Saved entries:
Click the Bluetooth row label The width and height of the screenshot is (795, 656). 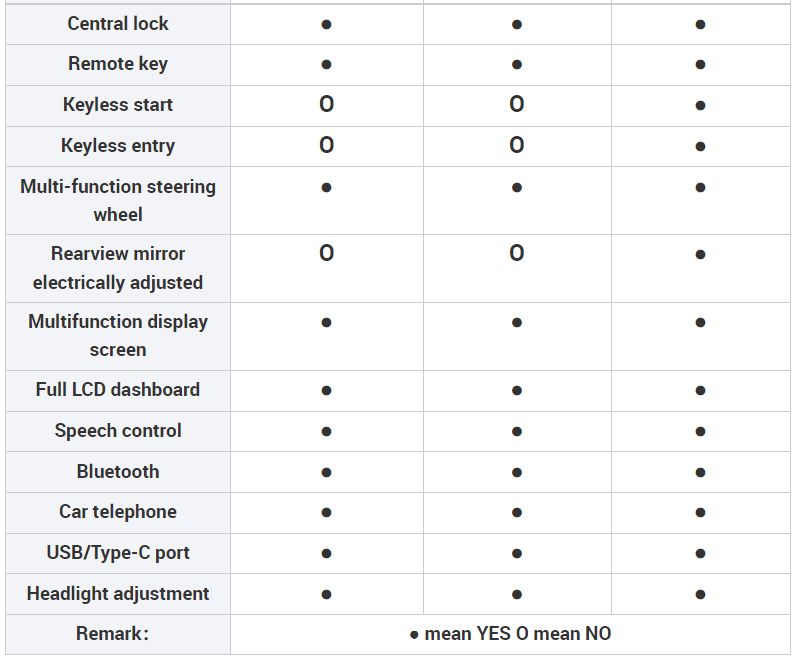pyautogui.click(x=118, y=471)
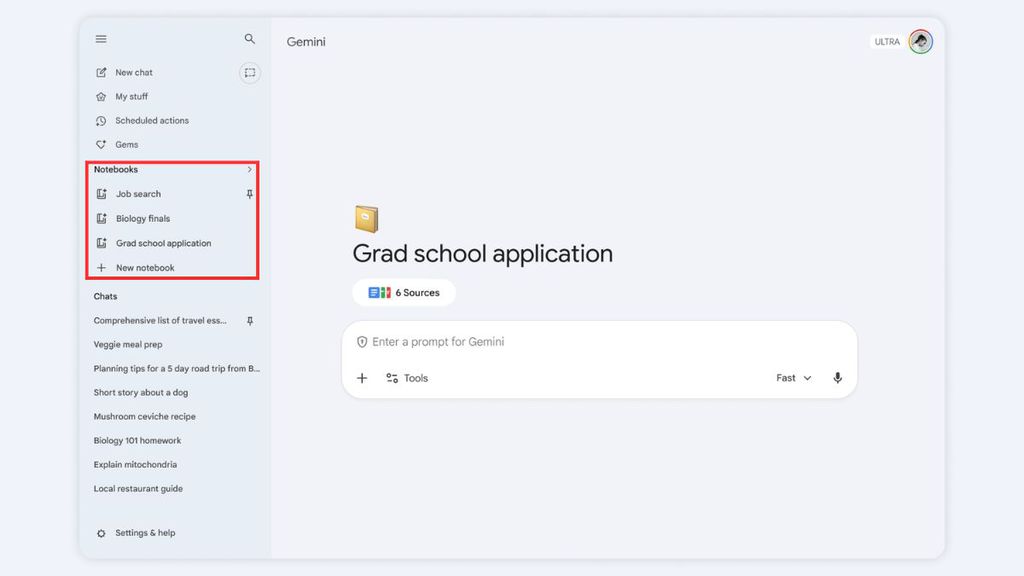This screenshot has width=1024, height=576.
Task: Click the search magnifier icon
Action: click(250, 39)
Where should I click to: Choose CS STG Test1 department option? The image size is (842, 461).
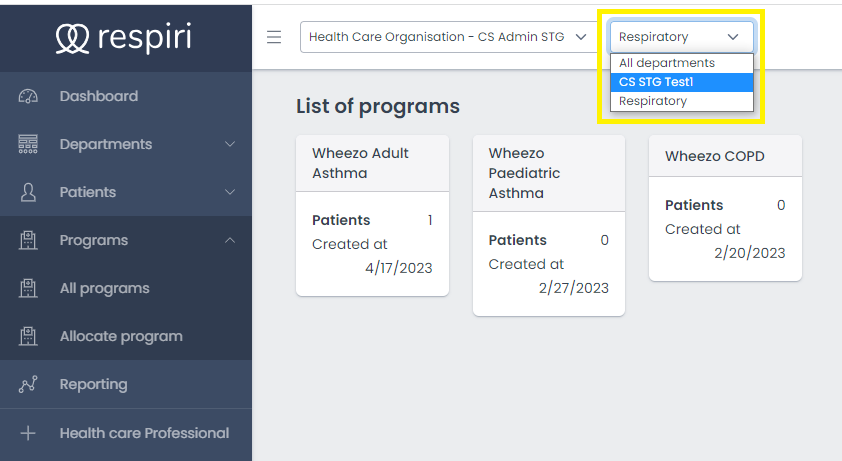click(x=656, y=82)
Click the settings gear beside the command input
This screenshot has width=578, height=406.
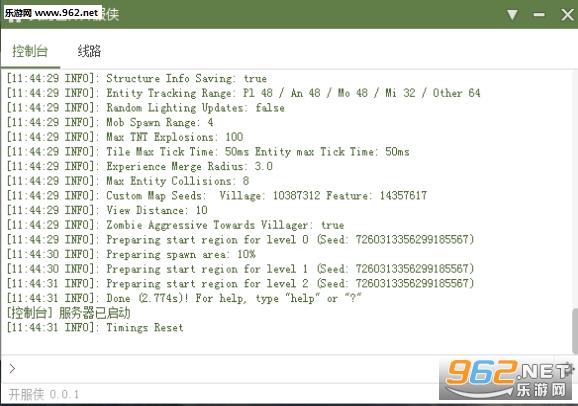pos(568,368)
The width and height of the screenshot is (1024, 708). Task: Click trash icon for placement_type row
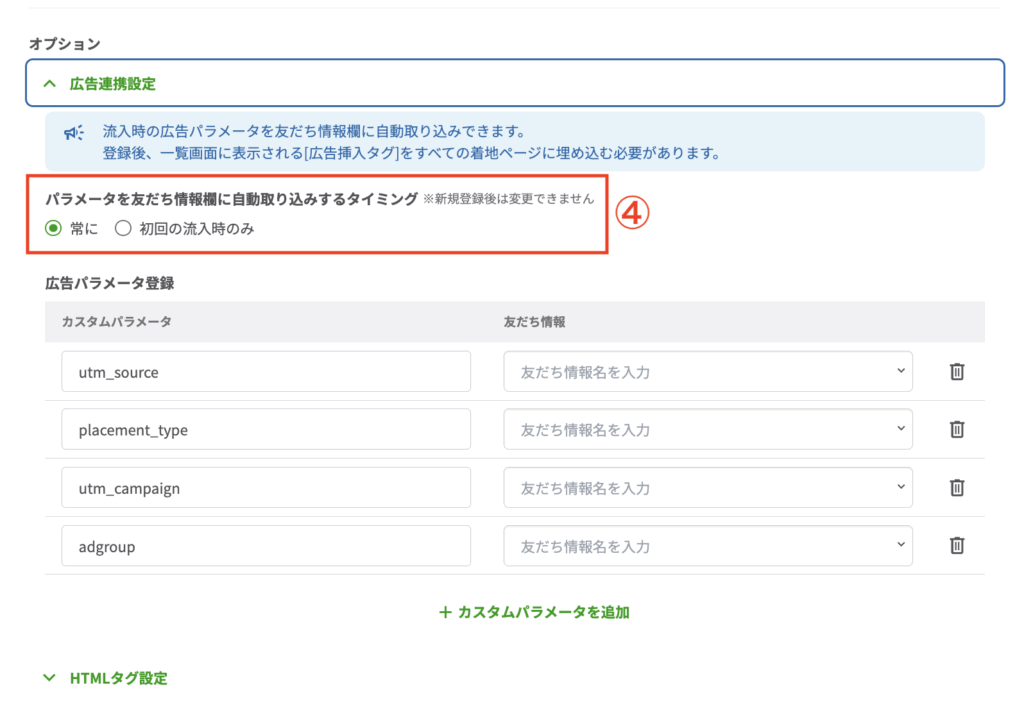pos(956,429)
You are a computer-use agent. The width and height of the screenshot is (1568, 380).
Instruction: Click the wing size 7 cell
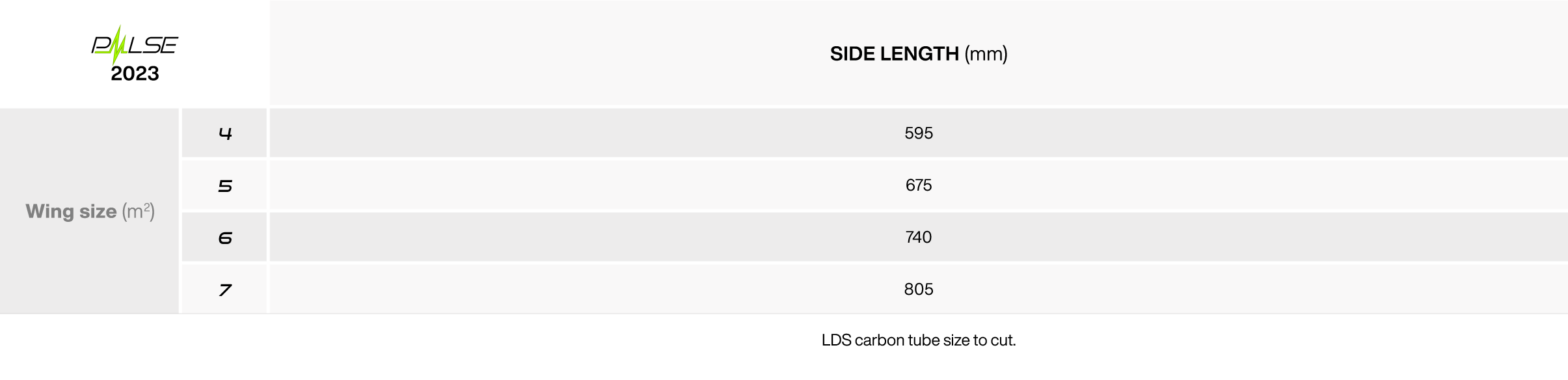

| Exercise aim |
Reproduce the span beginning at the line with "This screenshot has width=578, height=406." and ending at the last line of the entries above, inclusive, exactly as it stands. Exclude the pictures.

| Exercise answer |
This screenshot has width=578, height=406.
pos(568,368)
The width and height of the screenshot is (1024, 708). Task: Click trash icon for placement_type row
pos(956,429)
You are a computer-use agent. The width and height of the screenshot is (1568, 380).
Instruction: Click the wing size 7 cell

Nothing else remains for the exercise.